Treatment of Tuberculosis of Bones or Joints in Rifampicin-Resistant or Multidrug-Resistant TB
When tuberculosis affects bone or joint tissue in the setting of rifampicin-resistant (RR-TB) or multidrug-resistant (MDR-TB) disease, standard first-line TB regimens are not appropriate. Osteoarticular involvement with MDR/RR-TB constitutes a distinct and complex clinical scenario requiring a dedicated treatment strategy.
This protocol applies to patients with confirmed rifampicin-resistant or multidrug-resistant tuberculosis who have osteoarticular (bone or joint) involvement. Osteoarticular TB is classified as severe extrapulmonary TB, alongside miliary TB, TB meningitis, and pericardial TB. Cases of this type often necessitate longer treatment regimens and inpatient care.
Management requires a longer, individualized all-oral regimen. Agents are drawn from prioritized drug-effectiveness groups, with the specific composition determined by each patient's susceptibility profile and the agents available for use.
The complete regimen structure — including which agent groups apply, how they are combined, and the criteria for group selection — is detailed in the full protocol.

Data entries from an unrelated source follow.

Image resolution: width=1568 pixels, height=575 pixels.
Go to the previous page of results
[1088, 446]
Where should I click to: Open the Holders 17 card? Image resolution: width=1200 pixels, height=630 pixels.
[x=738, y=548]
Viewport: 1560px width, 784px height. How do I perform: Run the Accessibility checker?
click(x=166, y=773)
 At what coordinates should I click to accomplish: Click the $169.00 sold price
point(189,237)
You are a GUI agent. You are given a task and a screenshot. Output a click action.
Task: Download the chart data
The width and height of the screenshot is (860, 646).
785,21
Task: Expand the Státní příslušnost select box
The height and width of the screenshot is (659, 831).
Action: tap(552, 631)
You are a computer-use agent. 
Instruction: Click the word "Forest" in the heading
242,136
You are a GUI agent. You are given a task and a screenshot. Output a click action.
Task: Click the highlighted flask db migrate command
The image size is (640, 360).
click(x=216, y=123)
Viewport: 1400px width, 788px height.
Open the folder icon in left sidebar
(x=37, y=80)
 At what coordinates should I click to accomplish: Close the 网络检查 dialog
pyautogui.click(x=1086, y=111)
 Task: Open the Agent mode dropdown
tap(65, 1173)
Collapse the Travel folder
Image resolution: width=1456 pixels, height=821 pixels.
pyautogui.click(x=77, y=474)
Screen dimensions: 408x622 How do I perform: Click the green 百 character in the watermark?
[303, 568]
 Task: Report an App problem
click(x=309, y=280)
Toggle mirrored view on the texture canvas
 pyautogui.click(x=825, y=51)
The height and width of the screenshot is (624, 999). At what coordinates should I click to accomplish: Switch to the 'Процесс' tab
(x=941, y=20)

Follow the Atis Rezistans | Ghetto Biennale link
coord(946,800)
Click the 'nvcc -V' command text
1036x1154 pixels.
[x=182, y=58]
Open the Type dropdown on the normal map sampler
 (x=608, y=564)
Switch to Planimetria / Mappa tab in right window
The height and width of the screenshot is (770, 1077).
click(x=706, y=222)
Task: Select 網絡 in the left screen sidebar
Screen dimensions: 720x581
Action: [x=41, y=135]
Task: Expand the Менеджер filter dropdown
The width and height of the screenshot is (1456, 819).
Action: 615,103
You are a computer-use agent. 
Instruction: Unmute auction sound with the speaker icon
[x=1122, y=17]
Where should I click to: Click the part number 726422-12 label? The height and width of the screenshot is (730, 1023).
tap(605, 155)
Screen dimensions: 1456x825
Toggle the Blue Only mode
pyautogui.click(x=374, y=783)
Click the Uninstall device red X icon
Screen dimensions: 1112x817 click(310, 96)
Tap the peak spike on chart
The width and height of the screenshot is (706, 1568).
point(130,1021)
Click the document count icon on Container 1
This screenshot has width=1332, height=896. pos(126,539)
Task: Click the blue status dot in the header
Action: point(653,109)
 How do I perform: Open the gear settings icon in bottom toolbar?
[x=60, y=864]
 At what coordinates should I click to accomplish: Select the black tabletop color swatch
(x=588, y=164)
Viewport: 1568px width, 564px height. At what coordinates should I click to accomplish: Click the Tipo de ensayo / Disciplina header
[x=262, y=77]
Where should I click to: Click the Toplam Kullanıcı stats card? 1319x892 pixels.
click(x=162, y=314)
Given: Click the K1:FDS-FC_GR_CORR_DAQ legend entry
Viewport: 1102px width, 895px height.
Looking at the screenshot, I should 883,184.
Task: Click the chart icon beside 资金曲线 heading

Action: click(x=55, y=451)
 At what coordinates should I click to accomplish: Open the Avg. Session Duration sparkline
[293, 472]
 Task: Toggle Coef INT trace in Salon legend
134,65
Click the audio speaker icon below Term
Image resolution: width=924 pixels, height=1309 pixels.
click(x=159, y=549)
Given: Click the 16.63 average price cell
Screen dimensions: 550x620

Severe extrapulmonary TB: presence of miliary TB, TB meningitis, osteoarticular or pericardial TB.
These cases often necessitate longer regimens, inpatient care and, where there is CNS involvement, the inclusion of additional medicines with demonstrated efficacy in penetrating the blood–brain barrier.
In multidrug- or rifampicin-resistant tuberculosis (MDR/RR-TB) patients on longer regimens, all three Group A agents and at least one Group B agent should be included to ensure that treatment starts with at least four TB agents likely to be effective, and that at least three agents are included for the rest of the treatment if bedaquiline is stopped.
If only one or two Group A agents are used, both Group B agents are to be included. If the regimen cannot be composed with agents from Groups A and B alone, Group C agents are added to complete it.
The total length of a long treatment regimen is 18 to 20 months.